— EXERCISE 1 —
Duplicate the rows from the line with "is (700, 415)." to the line with "click(x=1246, y=753)", both included.

I read this elsewhere on the net:

Example: Take a 10 gallon tank, by the math you could put 2 - 18 watt Normal Output Flourescent bulbs over it and have 3 + WPG "mathematically" but you still only have 18 watts of "intensity. You will not be able to grow many varieties of plants successfully in this tank even though you are at the 3 WPG that we are looking for. Now if you take that same 10 gallon tank and put a 1 X 36 watt Compact flourescent over it you now have the same amount of watts total but you have 36 watts of "Bulb Intensity" in which you can grow virtually any plants you choose.

What does that mean? Can anyone explain to me in layman's terms what this guy is saying?
 
It means that "the net" is thoroughly confused. If someone thinks they can't grow plants with 36 watts of T8 over a 10 gallon tank then they need to study more about light and more about plants. Maybe they need to study more about CO2 as well. :wideyed: Here's a question for you: Do you think algae can tell the difference between two 18 watt bulbs and one? Lets go extreme: What about if I light theat10G tank with 10 of those bulbs. Do you think there'll be a difference? Let's get real.

It might be helpful to think about light differently than the intuitive way we have done our whole lives. Have you ever looked at a movie reel? One second of moving pictures has maybe 25-30 individual frames. If there were less frames per second the movie would look choppy, sort of like those oldie films. When we perceive light we see a smooth and continuous image, but that's just because there are so many "frames" per second. Light is actually made up of trillions of individual frames. We call those frames "Photons". So when light falls on the the objects we see it's much more like a rain shower. Trillions of photon raindrops fall per second upon our eyes so we see a continuous image.

— DATA RECORDS —

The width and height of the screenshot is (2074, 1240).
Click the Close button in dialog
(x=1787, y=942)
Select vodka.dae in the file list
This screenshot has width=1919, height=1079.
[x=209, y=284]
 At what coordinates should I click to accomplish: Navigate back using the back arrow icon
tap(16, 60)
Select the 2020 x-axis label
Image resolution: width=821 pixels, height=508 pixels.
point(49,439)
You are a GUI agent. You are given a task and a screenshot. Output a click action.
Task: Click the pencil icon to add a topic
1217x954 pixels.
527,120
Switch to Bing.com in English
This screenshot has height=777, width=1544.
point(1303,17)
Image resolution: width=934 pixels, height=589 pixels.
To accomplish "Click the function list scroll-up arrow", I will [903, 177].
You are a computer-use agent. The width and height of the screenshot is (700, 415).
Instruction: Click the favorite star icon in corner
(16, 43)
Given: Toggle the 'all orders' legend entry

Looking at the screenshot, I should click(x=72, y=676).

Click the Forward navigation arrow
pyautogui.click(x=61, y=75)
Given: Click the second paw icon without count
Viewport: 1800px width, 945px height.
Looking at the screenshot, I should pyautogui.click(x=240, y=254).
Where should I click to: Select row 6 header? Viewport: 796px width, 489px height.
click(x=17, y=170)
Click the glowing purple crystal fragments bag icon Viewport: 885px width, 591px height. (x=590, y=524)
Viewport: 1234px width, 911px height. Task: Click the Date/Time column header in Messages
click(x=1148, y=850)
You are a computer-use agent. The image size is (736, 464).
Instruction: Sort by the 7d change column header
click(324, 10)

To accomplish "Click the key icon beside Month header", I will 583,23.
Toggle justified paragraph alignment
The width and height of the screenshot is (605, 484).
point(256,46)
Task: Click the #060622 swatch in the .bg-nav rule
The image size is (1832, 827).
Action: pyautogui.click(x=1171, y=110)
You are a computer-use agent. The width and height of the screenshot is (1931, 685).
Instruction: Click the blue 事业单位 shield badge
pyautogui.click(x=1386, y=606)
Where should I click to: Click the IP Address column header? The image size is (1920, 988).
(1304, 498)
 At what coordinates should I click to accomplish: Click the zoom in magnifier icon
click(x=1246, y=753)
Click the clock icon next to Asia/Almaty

— EXERCISE 2 —
According to the aquarium lighting discussion, what are the individual frames that light is made up of called?

— COMPLETE RESPONSE 1 —
You are a computer-use agent. The width and height of the screenshot is (700, 415).
Instruction: Click the favorite star icon in corner
(16, 43)
Given: Toggle the 'all orders' legend entry

Looking at the screenshot, I should click(x=72, y=676).

Click the Forward navigation arrow
pyautogui.click(x=61, y=75)
Given: Click the second paw icon without count
Viewport: 1800px width, 945px height.
Looking at the screenshot, I should pyautogui.click(x=240, y=254).
Where should I click to: Select row 6 header? Viewport: 796px width, 489px height.
click(x=17, y=170)
Click the glowing purple crystal fragments bag icon Viewport: 885px width, 591px height. (x=590, y=524)
Viewport: 1234px width, 911px height. Task: Click the Date/Time column header in Messages
click(x=1148, y=850)
You are a computer-use agent. The image size is (736, 464).
Instruction: Sort by the 7d change column header
click(324, 10)

To accomplish "Click the key icon beside Month header", I will 583,23.
Toggle justified paragraph alignment
The width and height of the screenshot is (605, 484).
point(256,46)
Task: Click the #060622 swatch in the .bg-nav rule
The image size is (1832, 827).
Action: pyautogui.click(x=1171, y=110)
You are a computer-use agent. The width and height of the screenshot is (1931, 685).
Instruction: Click the blue 事业单位 shield badge
pyautogui.click(x=1386, y=606)
Where should I click to: Click the IP Address column header? The image size is (1920, 988).
(1304, 498)
 At what coordinates should I click to accomplish: Click the zoom in magnifier icon
click(x=1246, y=753)

— COMPLETE RESPONSE 2 —
Photons.